Das 6. Festival in Berlin vom 10. bis 20. November 2005 brachte gleich mehrere Neuerungen. Unter Thomas Krüger als Präsident der bpb erfuhr es eine deutliche Akzentverschiebung. Politische Bildung zugleich auch als kulturelle Bildung verstehend, berief er sich dabei auf Schiller und dessen Schrift „Über die ästhetische Erziehung des Menschen“:

Zitat

Politische Bildung ist immer auch kulturelle Bildung – diesen Grundsatz brachte uns schon Friedrich Schiller nahe. Er machte die ästhetische Erziehung zur Basis des politischen Selbstverständnisses. In dieser Tradition sehen wir das Festival.

Thomas Krüger, Präsident der Bundeszentrale für politische Bildung

Die Konsequenz aus dieser in der Aufklärung verwurzelten Vorstellung bedeutete für das Festival größeren Spielraum bei der Auswahl der Festivalbeiträge insofern, als nicht mehr ausschließlich eindeutig politisch-soziale Themen das ausschlaggebende Kriterium sind. Das Festival gab nun auch jenen Theaterprojekten Raum, die sich nicht vordergründig als politisch ausweisen, sondern mit eingeschliffenen Erfahrungen und Wahrnehmungsmustern brechen und eine radikal andere Realitätssicht, eine andere Sinnlichkeit antizipieren. Gerade solche Kunstformen können die kulturelle Kompetenz in einer vielschichtigen, multikulturellen und multimedial geprägten Gesellschaft fördern, indem sie für Unbekanntes und Ungewohntes sensibilisieren und damit auch zu einem mündigen Umgang mit dem Anderen, dem Fremden hinführen.

Grafik: Andreas Homann

Erstmals wurde das Festival deshalb nicht nur für Sprechtheater ausgelobt, sondern den aktuellen Entwicklungen im Freien Theater Rechnung tragend für grenzüberschreitende Formen, also für künstlerische Projekte zwischen Performance, Theater, Bildender Kunst, Musik, direkter politischer Aktion und insbesondere für „Interventionen“.

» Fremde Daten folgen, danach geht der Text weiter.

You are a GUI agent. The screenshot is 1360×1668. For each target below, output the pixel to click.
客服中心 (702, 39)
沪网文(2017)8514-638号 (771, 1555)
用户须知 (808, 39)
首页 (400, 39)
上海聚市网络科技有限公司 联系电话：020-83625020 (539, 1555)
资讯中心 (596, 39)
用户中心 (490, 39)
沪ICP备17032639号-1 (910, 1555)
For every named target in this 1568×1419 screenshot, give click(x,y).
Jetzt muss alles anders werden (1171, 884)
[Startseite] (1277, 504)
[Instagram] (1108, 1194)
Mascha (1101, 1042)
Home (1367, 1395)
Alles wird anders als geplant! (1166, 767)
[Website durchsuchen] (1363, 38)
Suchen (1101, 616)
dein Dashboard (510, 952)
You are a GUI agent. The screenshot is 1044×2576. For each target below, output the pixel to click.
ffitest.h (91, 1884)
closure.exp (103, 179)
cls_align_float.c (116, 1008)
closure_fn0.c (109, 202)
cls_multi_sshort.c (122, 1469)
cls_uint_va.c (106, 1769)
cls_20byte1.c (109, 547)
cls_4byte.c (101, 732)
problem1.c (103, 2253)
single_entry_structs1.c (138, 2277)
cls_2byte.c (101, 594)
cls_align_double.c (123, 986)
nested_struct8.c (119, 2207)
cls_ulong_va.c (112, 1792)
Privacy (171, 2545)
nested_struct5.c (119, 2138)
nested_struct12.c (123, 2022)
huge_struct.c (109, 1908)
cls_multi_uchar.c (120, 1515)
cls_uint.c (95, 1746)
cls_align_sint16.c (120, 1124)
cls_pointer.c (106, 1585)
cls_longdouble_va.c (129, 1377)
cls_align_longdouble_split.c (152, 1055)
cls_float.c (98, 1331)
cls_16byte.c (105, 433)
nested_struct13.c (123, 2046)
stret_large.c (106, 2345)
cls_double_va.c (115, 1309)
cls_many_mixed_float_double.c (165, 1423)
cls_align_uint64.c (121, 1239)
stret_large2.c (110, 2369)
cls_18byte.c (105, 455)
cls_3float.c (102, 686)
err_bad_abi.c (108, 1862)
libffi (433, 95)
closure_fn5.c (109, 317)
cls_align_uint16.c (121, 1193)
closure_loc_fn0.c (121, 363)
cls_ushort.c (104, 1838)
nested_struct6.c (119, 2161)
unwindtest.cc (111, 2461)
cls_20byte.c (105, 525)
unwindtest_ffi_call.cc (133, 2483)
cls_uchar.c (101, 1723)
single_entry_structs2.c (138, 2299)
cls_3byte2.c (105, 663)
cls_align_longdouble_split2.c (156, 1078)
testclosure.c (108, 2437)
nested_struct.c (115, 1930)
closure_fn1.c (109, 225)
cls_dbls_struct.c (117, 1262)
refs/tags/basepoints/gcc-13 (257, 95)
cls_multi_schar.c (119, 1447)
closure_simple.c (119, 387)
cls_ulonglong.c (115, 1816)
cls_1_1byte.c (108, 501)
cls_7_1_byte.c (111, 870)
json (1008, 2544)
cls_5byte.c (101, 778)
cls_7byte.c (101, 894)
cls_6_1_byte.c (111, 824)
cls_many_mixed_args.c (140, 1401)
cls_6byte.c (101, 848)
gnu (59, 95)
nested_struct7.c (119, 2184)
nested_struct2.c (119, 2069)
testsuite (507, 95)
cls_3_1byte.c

Und erstmals stand das Festival unter einem Motto. Der Leitbegriff „Sehnsucht“, allein schon durch das Motiv der Werbeträger des Festivals – ISO-Container und Containerlandschaft – seiner romantischen und romantisierenden Konnotationen entkleidet, stand indes nicht für eine inhaltliche Klammer der Festivalbeiträge. Wie in den zurückliegenden Jahren stellte auch dieses Festival eine Vielfalt politischer Themen zur Diskussion. Es ging u. a. um Migration („Château Europe“, „Grenzgänger“), Neue Ökonomie („Dead Cat Bounce“, „Marx“), um das politische Programm der US-Regierung („Think Tank“), um Bioethik („Mongopolis Fisch oder Ente“), um den Charity-Markt („mother t.“) oder um das Verhältnis von Kunst und Gesellschaft („Heb(b)el-Hamlet – Wie es uns (immer noch?) gefällt“, „perform performing“, „This performance“).

Dead Cat Bounce
Foto: Klaus Weddig

Mit einer Adaptation des dramatischen Fragments „Die Polizey“ aus den Jahren 1799-1804 – in Szene gesetzt von Peter und Harriet Meining (norton.commander.
productions, Dresden) – taktete das Festival zum 246. Geburtstag von Friedrich Schiller auf, in dessen Kunstkonzeption Kultur als ein defizienter Zustand erfahren wird und der Kunst ein gesellschaftsveränderndes Moment zukommt, das über die Sensibilisierung des Menschen und die „Veredelung“ seines Charakters wirkt. In Analogie dazu, wenn auch ohne die idealistischen Implikationen, öffnete das Festivalmotto gewissermaßen einen Assoziationsraum für Visionen von Theaterkunst, Politik und Gesellschaft.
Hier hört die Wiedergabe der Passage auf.